Andre Collins

No. 55, 52, 53
- Position: Linebacker

Personal information
- Born: May 4, 1968 (age 57) Riverside Township, New Jersey, U.S.
- Listed height: 6 ft 1 in (1.85 m)
- Listed weight: 240 lb (109 kg)

Career information
- High school: Cinnaminson (NJ)
- College: Penn State
- NFL draft: 1990: 2nd round, 46th overall pick

Career history
- Washington Redskins (1990–1994); Cincinnati Bengals (1995–1997); Chicago Bears (1998); Detroit Lions (1999);

Awards and highlights
- Super Bowl champion (XXVI); National champion (1986); First-team All-American (1989); First-team All-East (1989);

Career NFL statistics
- Tackles: 753
- Sacks: 25.5
- Interceptions: 13
- Stats at Pro Football Reference

= Andre Collins =

American football player (born 1968)

Andre Pierre Collins (born May 4, 1968) is an American former professional football player who was a linebacker for 10 seasons in the National Football League (NFL). He started in Super Bowl XXVI for the Washington Redskins. Collins currently serves as director of retired players for the National Football League Players Association (NFLPA), where he works to ensure retirees make successful post-football transitions.

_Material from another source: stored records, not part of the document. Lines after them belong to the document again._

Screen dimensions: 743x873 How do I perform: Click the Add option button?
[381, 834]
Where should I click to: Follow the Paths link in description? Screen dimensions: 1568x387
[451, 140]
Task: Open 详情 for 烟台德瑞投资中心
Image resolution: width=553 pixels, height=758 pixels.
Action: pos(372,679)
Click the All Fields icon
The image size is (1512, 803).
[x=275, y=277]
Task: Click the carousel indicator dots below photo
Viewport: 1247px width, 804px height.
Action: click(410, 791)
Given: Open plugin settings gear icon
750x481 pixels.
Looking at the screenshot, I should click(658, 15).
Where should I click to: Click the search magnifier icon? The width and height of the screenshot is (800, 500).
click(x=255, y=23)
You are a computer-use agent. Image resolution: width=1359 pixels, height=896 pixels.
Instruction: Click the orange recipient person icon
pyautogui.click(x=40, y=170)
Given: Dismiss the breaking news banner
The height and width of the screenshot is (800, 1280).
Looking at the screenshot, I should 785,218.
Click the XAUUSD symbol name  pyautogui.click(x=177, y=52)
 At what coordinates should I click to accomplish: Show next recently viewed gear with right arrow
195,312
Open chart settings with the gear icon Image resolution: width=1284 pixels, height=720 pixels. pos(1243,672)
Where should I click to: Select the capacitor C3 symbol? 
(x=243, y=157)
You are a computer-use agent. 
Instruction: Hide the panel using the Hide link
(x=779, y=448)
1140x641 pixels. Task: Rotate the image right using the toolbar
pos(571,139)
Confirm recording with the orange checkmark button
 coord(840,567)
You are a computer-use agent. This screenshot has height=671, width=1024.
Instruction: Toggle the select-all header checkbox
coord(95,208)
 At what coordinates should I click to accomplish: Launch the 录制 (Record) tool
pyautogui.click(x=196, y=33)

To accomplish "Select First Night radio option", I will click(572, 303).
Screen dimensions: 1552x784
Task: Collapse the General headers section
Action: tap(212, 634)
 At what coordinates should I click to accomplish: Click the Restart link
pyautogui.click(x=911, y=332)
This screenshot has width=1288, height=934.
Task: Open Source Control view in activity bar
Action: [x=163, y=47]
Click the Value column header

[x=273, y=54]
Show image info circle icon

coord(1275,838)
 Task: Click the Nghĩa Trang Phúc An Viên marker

A standout inside linebacker playing college football for the Penn State Nittany Lions, Collins was named a 1989 All-American and a Butkus Award finalist. He attended Cinnaminson High School in Cinnaminson Township, New Jersey. Collins was in the first group of inductees to the Cinnaminson High School Athletics Hall of Fame. He was selected by Washington in the second round of the 1990 NFL draft.. He intercepted Brett Favre’s first pass in the NFL.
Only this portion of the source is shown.